さて、今回は『往生(おうじょう)』という言葉について私が考えるところを述べたいと思います。これは、日本ではかなりポピュラーな用語で、使い方を簡単に説明しますと、
例)うちのおじいちゃんが昨晩遅くに、病院で往生(亡くなる)した。つまり英語では『 die, pass away 』としての意味。
もうひとつ、例)バスは大雪のため路上に立ち往生していた。つまり英語で近い意味では『 give up, be stranded in deep snow』としての意味。
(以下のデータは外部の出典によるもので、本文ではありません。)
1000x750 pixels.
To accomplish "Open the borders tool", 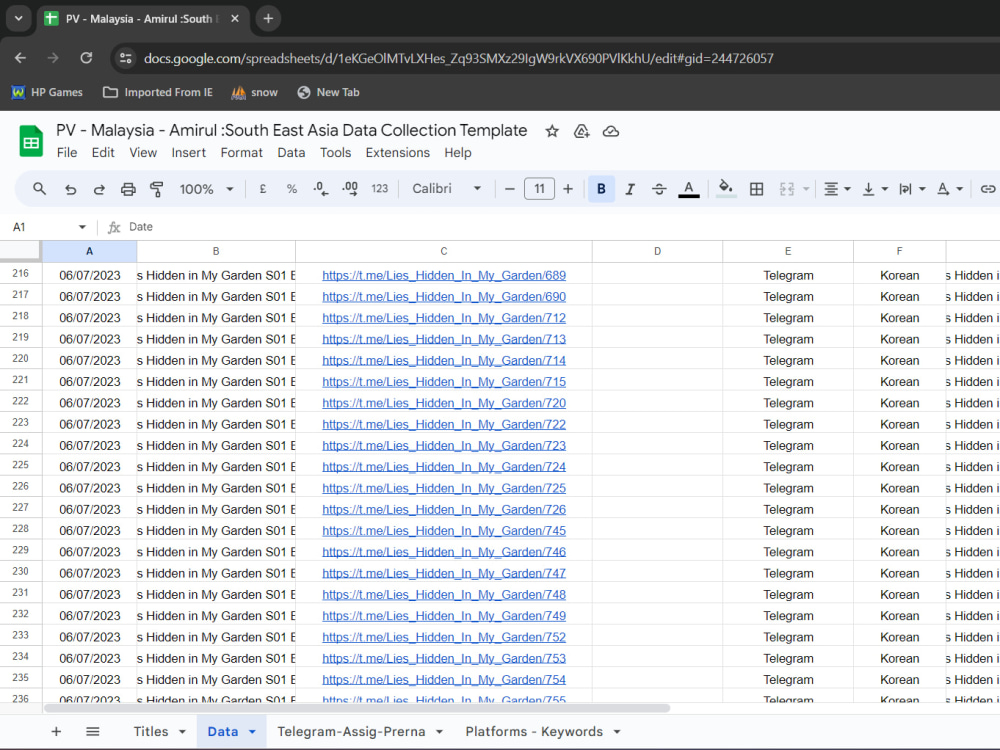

そして最後に、私たち浄土真宗が使う『 birth, birth in Amida’s Pure Land 』があります。けれど正直に申しますと、私は、この翻訳によって往生という言葉の真意が伝わるのは、仏教を勉強したごく一部の人に限られてしまう恐れがあるのではないだろうか?といった不安を感じてしまいます。そこで、今回はもうひとつの考え方を紹介したいと思います。その言葉は『往生とは希望をもって生きることだ』という曽我量深先生のお言葉です。

みなさんこれを聞いて今どういう気持ちになられましたか?あるひとは、それはちょっと違うんじゃないか?と思ったり、またある人は本当にそのとおりだ、とも思ったりすることでしょう。私がこの言葉に出遇ったとき、私は往生という言葉を、今まで肉体を失う、お浄土に生まれ往く、という意味でしか理解しなかったことに気づかされました。子供の頃、嫌なことがあってどうしようもない時、いつも私を見てくれている誰かがいるんじゃないかな、と感じていました。それが仏様なのかもしれないと感じるようになったのも最近なのかもしれません。私が頑固に生きよう、負けない強い人間になろうとしているとき、私はそれを感じることはできません。逆に、私はなんて弱くて駄目なやつなんだと、自分の虚しさに気づくとき、何かが私を包んでいてくれるような気持ちにさせられます。目に見えないものに包まれていると、私がどんな人間なのかよくわかります。楽しいことも辛いことも色々ありますが、それは全部、縁があって導かれていることなのだな、と思うようにもなりました。みなさん冷静に考えてみてください。私が仏さまを信じるというのではありません。仏さまに信じられている、ということが、この’往生とは希望を持って生きる’という言葉の意味の原点なのです。私はまだまだ若い経験不足な僧侶なので、今回のこの言葉の意味がみなさんにどう影響を与えるかはわかりませんが、とりあえず今の私が伝えたいこと、それは往生とは私たちの生活外にある考え方ではない、だからこそ希望という言葉に感動して欲しかった、ということです。